• [Exercise]: Return, unchanged, the part of the data that begins with the line containing "Image resolution: width=603" and ends with the line containing "(x=265, y=144)", including both of those lines.

• [Data excerpts]:
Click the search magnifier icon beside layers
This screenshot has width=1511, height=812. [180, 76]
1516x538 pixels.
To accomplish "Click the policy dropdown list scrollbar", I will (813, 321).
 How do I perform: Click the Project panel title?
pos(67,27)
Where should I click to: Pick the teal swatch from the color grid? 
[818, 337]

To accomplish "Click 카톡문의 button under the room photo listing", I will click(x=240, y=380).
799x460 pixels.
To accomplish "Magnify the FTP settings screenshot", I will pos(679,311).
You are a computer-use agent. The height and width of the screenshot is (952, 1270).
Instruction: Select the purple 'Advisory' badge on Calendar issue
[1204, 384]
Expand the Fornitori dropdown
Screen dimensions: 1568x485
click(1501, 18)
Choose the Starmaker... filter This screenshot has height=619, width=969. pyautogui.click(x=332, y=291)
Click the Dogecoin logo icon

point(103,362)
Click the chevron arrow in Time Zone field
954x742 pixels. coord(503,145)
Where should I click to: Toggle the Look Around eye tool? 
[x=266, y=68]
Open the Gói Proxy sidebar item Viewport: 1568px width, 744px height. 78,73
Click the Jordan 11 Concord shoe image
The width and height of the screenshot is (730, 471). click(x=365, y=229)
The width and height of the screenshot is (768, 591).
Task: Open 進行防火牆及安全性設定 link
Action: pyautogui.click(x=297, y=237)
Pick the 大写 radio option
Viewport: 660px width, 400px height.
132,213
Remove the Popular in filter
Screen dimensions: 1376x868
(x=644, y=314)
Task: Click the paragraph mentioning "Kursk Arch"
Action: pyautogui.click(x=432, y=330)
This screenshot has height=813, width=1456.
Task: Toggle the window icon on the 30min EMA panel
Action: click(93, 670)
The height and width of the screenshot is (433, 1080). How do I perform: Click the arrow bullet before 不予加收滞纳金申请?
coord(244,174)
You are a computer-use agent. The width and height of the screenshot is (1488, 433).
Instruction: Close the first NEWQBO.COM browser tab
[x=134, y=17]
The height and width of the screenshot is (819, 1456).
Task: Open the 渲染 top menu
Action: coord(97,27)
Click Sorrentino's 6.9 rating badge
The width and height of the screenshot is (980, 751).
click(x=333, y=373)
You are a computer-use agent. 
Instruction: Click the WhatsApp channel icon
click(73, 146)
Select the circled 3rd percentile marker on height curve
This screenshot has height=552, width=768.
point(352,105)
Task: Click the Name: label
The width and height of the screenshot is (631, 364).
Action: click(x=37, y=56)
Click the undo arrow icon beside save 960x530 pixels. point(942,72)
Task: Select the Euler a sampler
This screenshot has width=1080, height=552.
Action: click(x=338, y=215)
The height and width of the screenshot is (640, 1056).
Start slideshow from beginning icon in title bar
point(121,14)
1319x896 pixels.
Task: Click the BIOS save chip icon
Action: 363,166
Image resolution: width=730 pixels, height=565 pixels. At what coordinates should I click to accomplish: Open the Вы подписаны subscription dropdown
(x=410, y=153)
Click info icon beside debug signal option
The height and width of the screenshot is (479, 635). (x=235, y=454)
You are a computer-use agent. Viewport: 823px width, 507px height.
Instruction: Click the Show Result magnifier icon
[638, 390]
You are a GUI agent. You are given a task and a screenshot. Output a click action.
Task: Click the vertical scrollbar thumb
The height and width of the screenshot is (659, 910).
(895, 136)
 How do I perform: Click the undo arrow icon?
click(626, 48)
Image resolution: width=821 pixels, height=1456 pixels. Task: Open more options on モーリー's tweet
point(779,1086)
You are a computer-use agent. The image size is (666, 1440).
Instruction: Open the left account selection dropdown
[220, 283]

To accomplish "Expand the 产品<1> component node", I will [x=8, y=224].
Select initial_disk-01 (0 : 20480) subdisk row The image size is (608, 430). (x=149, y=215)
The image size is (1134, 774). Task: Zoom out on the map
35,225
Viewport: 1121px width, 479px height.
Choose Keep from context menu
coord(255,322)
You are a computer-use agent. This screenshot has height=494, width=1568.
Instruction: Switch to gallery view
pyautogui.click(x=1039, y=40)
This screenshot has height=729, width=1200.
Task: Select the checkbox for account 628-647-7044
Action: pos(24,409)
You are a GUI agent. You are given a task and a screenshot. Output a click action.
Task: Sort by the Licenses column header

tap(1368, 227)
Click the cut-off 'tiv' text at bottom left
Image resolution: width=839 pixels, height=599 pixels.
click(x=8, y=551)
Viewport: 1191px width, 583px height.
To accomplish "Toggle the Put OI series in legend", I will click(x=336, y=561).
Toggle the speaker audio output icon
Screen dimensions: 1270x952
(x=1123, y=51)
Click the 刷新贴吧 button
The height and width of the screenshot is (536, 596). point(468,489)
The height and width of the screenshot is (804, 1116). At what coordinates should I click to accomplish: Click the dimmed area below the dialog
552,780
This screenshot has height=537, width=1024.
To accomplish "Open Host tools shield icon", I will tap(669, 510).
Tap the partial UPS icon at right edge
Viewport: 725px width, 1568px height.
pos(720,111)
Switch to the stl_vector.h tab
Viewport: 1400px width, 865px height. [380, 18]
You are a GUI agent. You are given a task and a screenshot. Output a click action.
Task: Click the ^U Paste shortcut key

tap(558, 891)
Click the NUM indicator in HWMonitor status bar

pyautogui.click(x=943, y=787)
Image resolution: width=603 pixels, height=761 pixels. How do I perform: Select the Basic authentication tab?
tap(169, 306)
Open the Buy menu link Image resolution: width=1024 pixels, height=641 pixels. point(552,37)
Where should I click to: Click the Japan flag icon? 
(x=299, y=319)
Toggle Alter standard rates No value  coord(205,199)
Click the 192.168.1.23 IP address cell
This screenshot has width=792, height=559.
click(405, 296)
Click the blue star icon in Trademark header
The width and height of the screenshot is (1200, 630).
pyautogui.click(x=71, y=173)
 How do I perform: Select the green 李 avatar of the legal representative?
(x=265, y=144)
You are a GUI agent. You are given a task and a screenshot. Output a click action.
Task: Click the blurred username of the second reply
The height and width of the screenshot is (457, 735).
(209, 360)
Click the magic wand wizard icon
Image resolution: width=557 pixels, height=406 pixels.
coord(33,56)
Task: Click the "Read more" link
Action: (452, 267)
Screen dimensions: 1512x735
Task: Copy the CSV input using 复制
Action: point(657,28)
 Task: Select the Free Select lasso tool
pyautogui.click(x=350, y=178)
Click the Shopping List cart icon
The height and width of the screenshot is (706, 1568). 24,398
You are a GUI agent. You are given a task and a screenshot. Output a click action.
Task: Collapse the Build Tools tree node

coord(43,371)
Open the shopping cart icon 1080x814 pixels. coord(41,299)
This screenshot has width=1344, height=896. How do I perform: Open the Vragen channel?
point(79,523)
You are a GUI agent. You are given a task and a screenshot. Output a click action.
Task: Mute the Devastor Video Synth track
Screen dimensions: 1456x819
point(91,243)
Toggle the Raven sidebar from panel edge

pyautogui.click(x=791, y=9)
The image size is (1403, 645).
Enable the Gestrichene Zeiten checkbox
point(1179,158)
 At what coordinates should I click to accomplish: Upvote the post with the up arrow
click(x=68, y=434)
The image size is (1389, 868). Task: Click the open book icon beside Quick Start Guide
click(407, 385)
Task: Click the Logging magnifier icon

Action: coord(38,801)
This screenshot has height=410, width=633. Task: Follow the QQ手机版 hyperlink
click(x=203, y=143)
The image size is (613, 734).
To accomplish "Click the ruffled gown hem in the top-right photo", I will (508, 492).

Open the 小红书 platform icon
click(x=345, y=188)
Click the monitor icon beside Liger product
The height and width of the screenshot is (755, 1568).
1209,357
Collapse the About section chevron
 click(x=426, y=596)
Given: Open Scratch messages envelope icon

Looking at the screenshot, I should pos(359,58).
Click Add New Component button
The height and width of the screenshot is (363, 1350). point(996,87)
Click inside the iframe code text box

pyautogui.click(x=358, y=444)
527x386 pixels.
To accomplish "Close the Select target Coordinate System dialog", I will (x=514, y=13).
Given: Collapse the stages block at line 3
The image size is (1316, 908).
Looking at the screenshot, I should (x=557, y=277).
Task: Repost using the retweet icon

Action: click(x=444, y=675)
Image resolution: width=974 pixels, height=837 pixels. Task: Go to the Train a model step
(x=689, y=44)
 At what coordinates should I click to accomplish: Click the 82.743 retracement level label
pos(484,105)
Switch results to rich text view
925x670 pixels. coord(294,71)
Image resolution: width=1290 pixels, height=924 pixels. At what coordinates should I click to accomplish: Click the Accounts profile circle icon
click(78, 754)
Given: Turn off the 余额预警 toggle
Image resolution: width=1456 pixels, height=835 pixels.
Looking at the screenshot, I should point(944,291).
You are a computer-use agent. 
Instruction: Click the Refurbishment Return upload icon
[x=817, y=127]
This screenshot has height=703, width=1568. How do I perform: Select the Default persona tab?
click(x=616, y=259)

• [Output for this task]:
Image resolution: width=603 pixels, height=761 pixels. How do I perform: Select the Basic authentication tab?
tap(169, 306)
Open the Buy menu link Image resolution: width=1024 pixels, height=641 pixels. point(552,37)
Where should I click to: Click the Japan flag icon? 
(x=299, y=319)
Toggle Alter standard rates No value  coord(205,199)
Click the 192.168.1.23 IP address cell
This screenshot has width=792, height=559.
click(405, 296)
Click the blue star icon in Trademark header
The width and height of the screenshot is (1200, 630).
pyautogui.click(x=71, y=173)
 How do I perform: Select the green 李 avatar of the legal representative?
(x=265, y=144)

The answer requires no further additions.